You guys. This episode. My favorite so far? Possibly. This episode feels like the turning point for Waverly, where she goes from generally helpless sidekick who does the background research to co-partner in Wynonna’s badassness. Also, if it turns out Waverly is half demon and has super powers, that’s going to be a super awesome addition to the Scooby team. Wynonna could use more supernatural allies. Also worth noting is that Nicole finally got to dress a little gay, and that we got this close to a WayHaught sex scene. Plot-wise, it’s the perfect mix of poignant, witty, bold, and scheming. Overall, top shelf episode.

Previously on “Wynonna Earp,” Waverly tasted different and Dolls ran free like a mustang. When we start episode 2, Wynonna and Doc are sharing a flirtatious moment showering…in disinfectant after having visited Bob Del Rey’s trailer park and not having found any Revenants…and doing some dirty work for Black Badge (the details of which are never returned to in the episode, which is a fun way of suggesting a wider universe for the Wynonna Earp world without having to explicitly show everything).

**Objective**
Please answer these questions about the episode recap:
1. Which character finally got to dress a little gay?
2. Whose trailer park did Wynonna and Doc visit?
3. What were Wynonna and Doc showering in?
These lines were taken from a different source.

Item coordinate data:

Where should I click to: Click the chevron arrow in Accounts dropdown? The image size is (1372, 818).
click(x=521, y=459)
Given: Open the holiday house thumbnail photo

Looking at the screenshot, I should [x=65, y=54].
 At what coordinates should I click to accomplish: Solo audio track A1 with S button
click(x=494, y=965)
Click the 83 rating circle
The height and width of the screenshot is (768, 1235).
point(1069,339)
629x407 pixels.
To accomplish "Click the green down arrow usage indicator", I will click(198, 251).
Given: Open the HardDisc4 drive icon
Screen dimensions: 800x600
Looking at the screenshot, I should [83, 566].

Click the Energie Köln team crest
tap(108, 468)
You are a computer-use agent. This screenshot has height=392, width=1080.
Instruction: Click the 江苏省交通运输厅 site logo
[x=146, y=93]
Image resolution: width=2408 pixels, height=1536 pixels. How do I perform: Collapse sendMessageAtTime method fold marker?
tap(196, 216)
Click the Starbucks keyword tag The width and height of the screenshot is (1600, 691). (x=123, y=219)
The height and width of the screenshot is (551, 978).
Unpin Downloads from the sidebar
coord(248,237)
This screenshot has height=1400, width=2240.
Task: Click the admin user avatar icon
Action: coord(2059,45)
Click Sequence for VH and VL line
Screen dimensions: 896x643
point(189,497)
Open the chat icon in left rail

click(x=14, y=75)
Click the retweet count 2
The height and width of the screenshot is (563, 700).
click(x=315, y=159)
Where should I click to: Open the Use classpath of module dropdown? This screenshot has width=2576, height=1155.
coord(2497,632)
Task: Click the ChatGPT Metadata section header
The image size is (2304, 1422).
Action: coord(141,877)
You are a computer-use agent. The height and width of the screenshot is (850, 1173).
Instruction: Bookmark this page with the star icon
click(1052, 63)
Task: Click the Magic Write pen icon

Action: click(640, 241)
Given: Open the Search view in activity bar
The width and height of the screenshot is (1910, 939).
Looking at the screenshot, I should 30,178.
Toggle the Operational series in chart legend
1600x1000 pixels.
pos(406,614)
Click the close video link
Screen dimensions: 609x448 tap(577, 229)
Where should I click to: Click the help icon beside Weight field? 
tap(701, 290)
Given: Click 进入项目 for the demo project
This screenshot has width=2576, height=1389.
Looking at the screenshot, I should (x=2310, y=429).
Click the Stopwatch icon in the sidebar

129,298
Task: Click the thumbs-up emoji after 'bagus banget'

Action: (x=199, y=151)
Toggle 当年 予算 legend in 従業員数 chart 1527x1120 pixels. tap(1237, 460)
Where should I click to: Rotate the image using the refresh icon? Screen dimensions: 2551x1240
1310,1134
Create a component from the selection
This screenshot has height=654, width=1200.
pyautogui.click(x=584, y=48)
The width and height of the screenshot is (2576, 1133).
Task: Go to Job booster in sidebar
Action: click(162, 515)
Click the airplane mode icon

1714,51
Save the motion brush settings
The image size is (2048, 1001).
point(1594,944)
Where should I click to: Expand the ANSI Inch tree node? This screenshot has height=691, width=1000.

**Correct answer**
1. Nicole
2. Bob Del Rey's
3. Disinfectant